We all seek validation.

We all seek to be heard, to be understood, to be cared for, to be loved.


And it is the hope that with the help of therapy, we can find these things that we seek.

Validation.

Listening.

Understanding.

Care.

Love.


Interestingly enough, some of us might actually resist it initially, feeling unworthy of that which we seek. But with time and with good, necessary therapeutic work, we learn that it's ok to accept love. That then opens the door to our individual and intimate journey of true healing and pursuit of the best possible version of ourselves. We know ourselves better, are more comfortable in our own skin. And with that, our emotional struggles that clouded our thinking tend to dissipate, thus allowing for greater capacity for clarity.


And this doesn't just apply to our individual selves, but to our communities, to our nation, to our world. The capacity to heal at the individual, communal, and global level is ever present, even if it's obscured and tamped down...out of sight.

The capacity to heal exists.

It always has.

We, in fact, come to recognize that the doorway to the space of healing is inherent within ourselves...that we actually didn't have to look that far.


So be it at the micro level of our individual work towards greater emotional health, or at the macro level of societal healing and growth that allows for clarity of purpose as a common people - the healing is the same. The pursuit of clarity is the same.


Conversely, when authentic validation, listening, understanding, care, and love are not provided, another door opens - one of darkness, absolutism, dogma, and hate.

I believe that at its core lies fear. Fear obscures clarity.

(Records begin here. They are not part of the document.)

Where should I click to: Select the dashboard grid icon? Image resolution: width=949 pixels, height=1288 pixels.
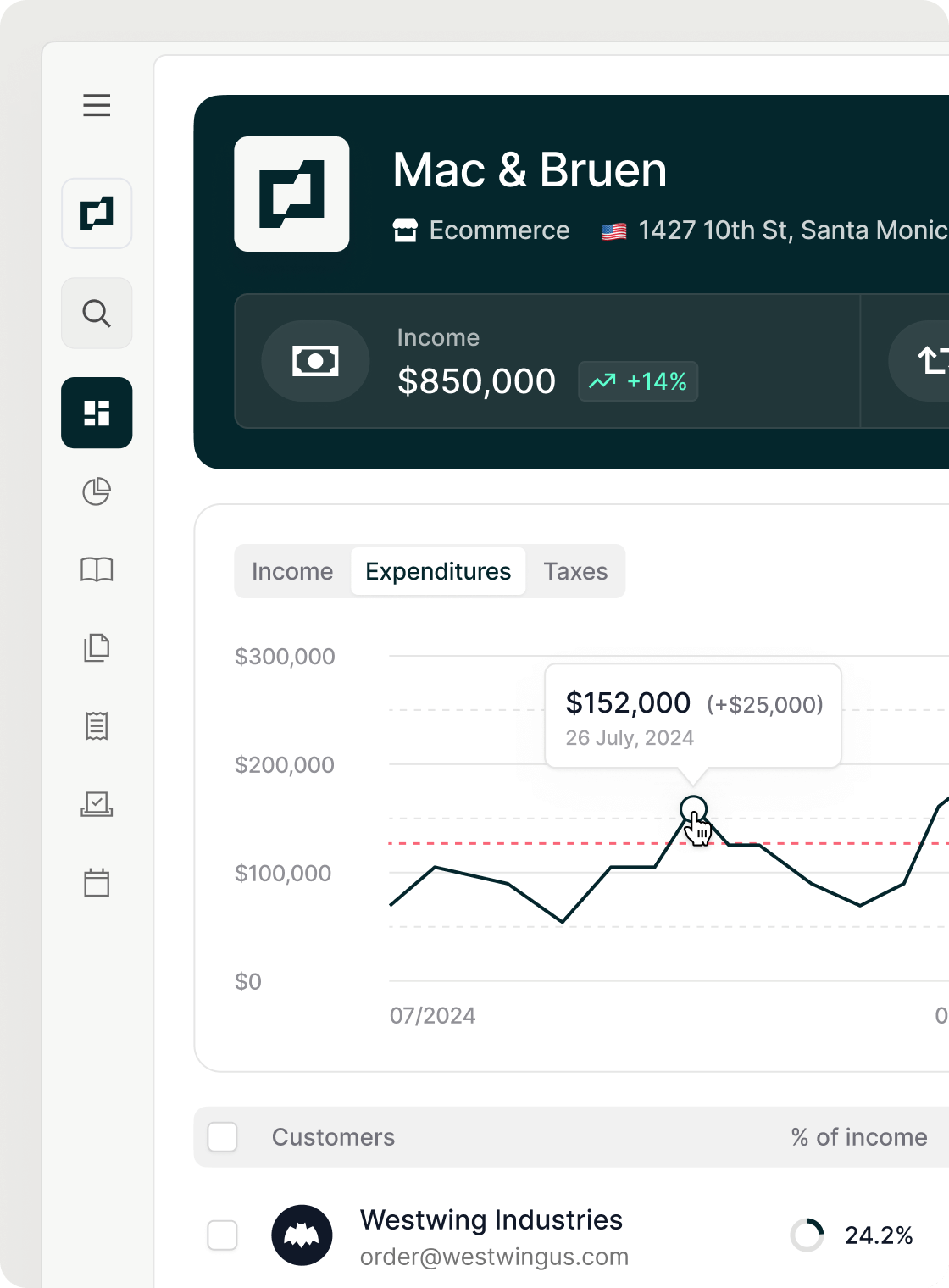pyautogui.click(x=97, y=413)
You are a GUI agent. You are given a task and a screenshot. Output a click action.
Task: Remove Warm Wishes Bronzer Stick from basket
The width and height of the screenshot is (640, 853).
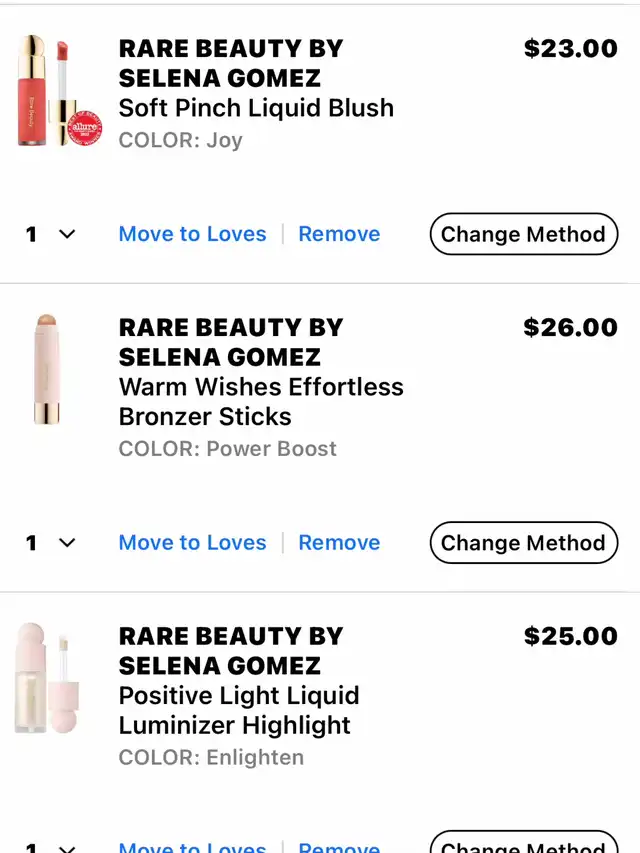(340, 543)
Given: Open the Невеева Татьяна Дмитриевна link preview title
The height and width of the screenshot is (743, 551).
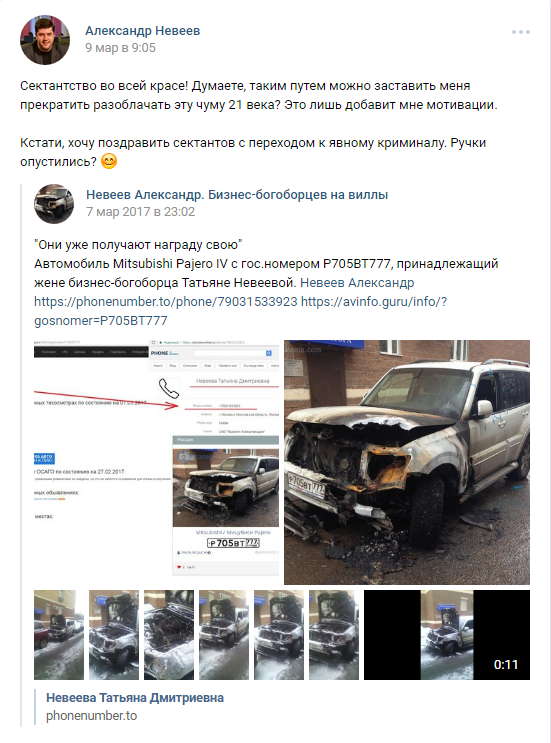Looking at the screenshot, I should tap(135, 698).
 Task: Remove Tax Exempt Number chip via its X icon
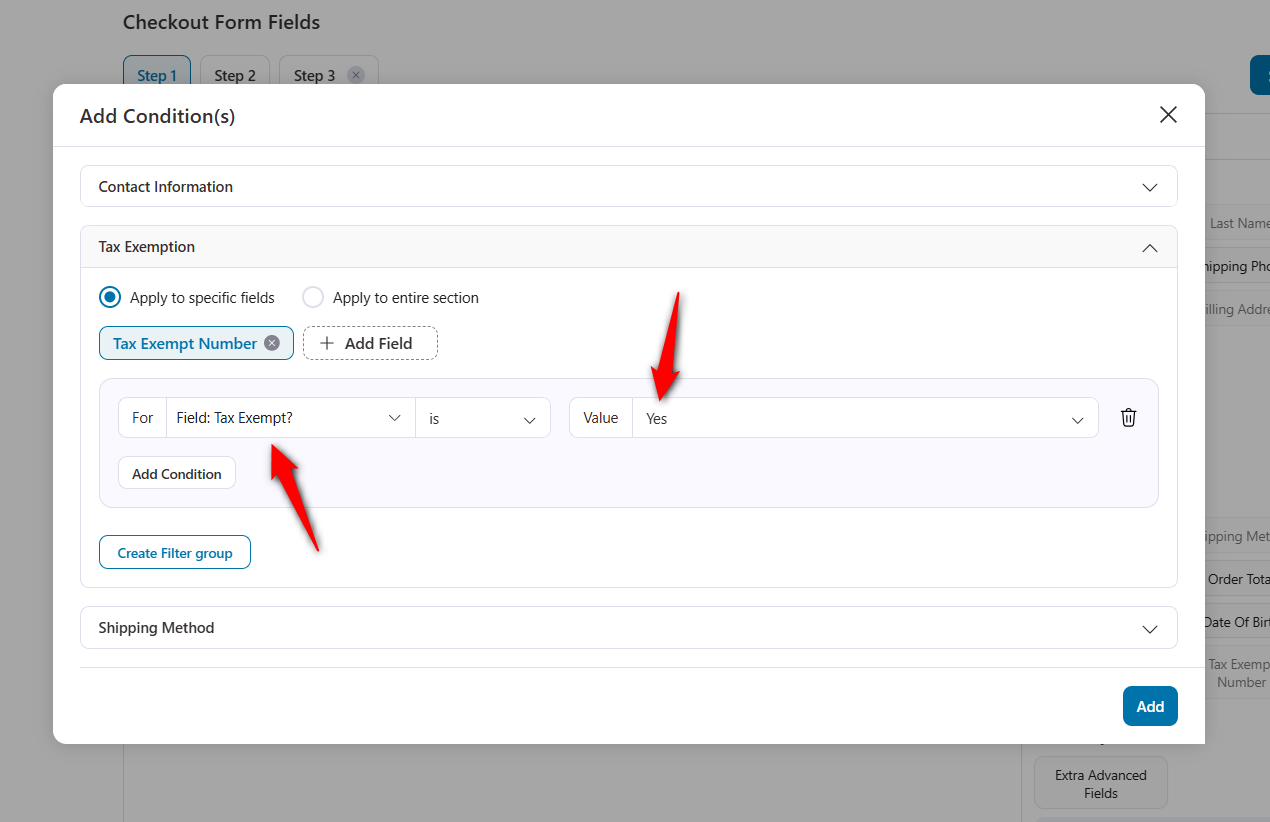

From a communal and societal perspective, when voices speak loudly to the seductive appeal of fear, it can trigger something primal in us (part of that is the fight/flight/freeze response). We then get stuck in the fetid miasma of self centeredness, malignant narcissism, constriction, depletion, confusion, and hate. For some of us, we can't help but breathe more of it in, until we lose ourselves in this darkness.


But there's another way.

Give validation and you will, eventually, receive validation.

Give listening, understanding, care and love, and you will, eventually, receive listening, understanding, care and love.


And from a societal perspective, this doesn't mean that we don't also embrace thoughtful and righteous outrage at the atrocities inflicted upon others and ourselves - but that we respond with mindful action rather than primitive reaction. That we embrace the teachings of authentic leaders, where we come to understand that we are all to each other the following:

Sister.

Brother.

Mother.

Father.

Daughter.

Son.


In the end, I guess the Golden Rule really does apply: "Do unto others as you would have them do unto you." Luke 6:31

But perhaps the verse in Leviticus is more apt: "Whatever is hateful to you, do not do unto your fellow man."

These verses were highlighted in a recent Daily News article by Jennifer Anne Moses, where she identified that the difference between the two is that the first implies a state of reciprocity, whereas the second more directly focuses on our unilaterally kind action towards others.

Ms. Moses goes on to talk about how coming from a position of love is imperative, but that it's ultimately not sustainable. It needs something else. That something else is justice. And specifically, justice influenced and guided by love:

"Justice, however, is a different matter: the ultimate criterion, love made into law,

something you have to do whether you feel like it or not.

Love institutionalized - in the Constitution and the Bill of Rights - is the foundation

of American democracy."


Justice influenced and guided by love; that strikes me as a rock steady framework to follow.


Because, ultimately...

Love is more powerful than hate.

Hope is more powerful than fear.

Light is more powerful than darkness.

Justice is more powerful than dogma.


And there can be Clarity within Crisis.